Zum Wirtschaftsbund: Sie sind als Obmann wiedergewählt, Hörl ist aus taktischen Gründen nicht gegen Sie angetreten. Ist Ruhe eingekehrt?
„Ja, und grobe Unruhen gab es nie. Obwohl sich Franz Hörl mir gegenüber oft kritisch geäußert hat und mich nicht mag, schätze ich seine Arbeit als Abgeordneter sehr, sowohl im Nationalrat als auch im Tourismus.“

Weil wir vorher von Reformen gesprochen haben. Grundsätzlich: Braucht es die Bünde überhaupt noch?
„Ja, denn das breite Spektrum der Interessen ist zu begrüßen. Bünde können eine Partei sehr bereichern, aber auch deren Sargnagel sein. Es kommt darauf an, wie man mit einander umgeht.“

Wie sieht das in Tirol aus?
„Die Bünde in Tirol arbeiten sehr gut, wir reden oft nur untereinander zu wenig. Bessere Kommunikation wäre total wichtig.“

Sie sind in der ÖVP als kritischer Geist bekannt, Ihre Kritik hat noch immer Gewicht.

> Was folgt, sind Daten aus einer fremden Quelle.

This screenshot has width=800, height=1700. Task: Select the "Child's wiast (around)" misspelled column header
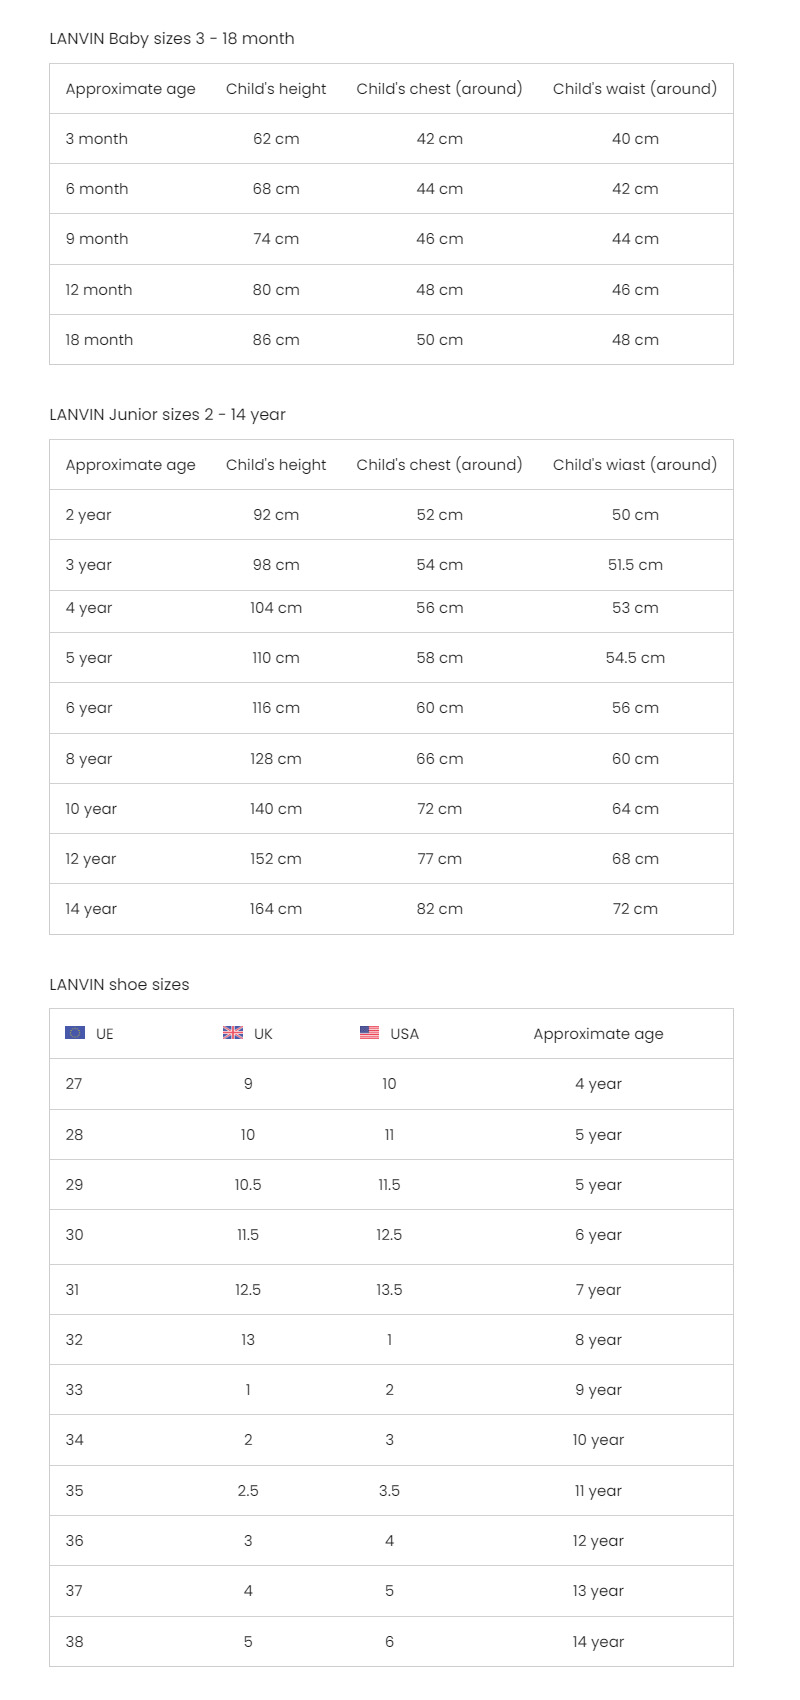tap(635, 465)
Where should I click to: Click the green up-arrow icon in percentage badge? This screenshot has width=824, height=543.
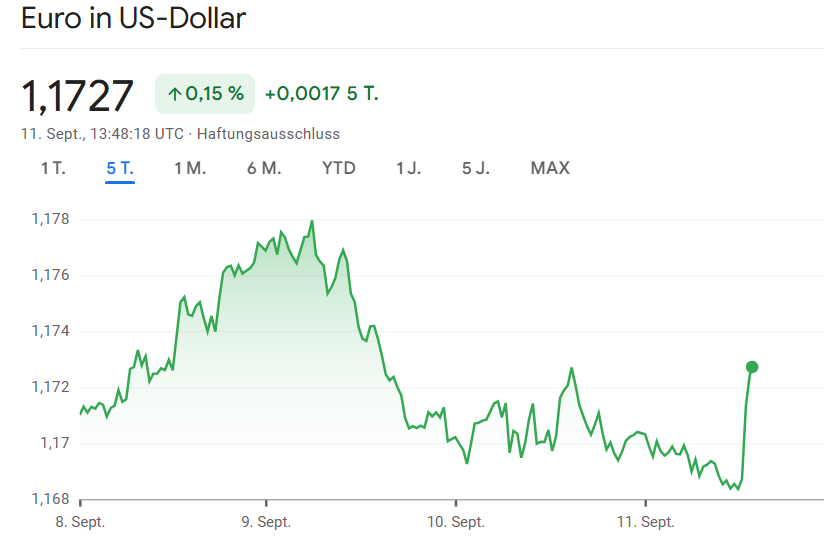[174, 94]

Fühlen Sie sich in dieser ÖVP noch heimisch?
„Es gibt für mich kein anderes Lager. Für mich ist die zentrale Zielrichtung Wirtschaft und Arbeit. Diese beiden Worte vereinen soziale Gesinnung, Sicherheit und Wohlstand.“

Stronachs Streben nach einer neuen Partei oder die nun gegründete Bewegung „Für Tirol“. Wie stehen Sie zu diesen neuen Bewegungen?
„Wenn die etablierten Parteien den Anschluss nicht finden und im Gestern agieren, erfüllen sie den Wählerwillen nicht mehr. Die Aufsplittung der Parteienlandschaft ist zwar demokratisch, aber es gibt Stillstand durch Entscheidungsnotstand.“

Wird es Konsequenzen für den Für-Tirol-Gründer Patrick Pfurtscheller geben, der Mitglied im Wirtschaftsbund ist?
„Vorerst nicht, denn ich sehe kein den Wirtschaftsbund schädigendes Verhalten.“

Könnten Sie sich eine Mitwirkung vorstellen?
„Nein! Meine Heimat ist und bleibt die ÖVP.“

Zur Person:
Jürgen Bodenseer ist Jahrgang 1947 und Unternehmer. Er war für die ÖVP im Landtag, steht seit 1990 dem Wirtschaftsbund vor und ist seit 2004 Präsident der Wirtschaftskammer. Seit 2006 ist er Präsident der Innsbrucker Messe. Er war auch Präsident des FC Tirol (1997).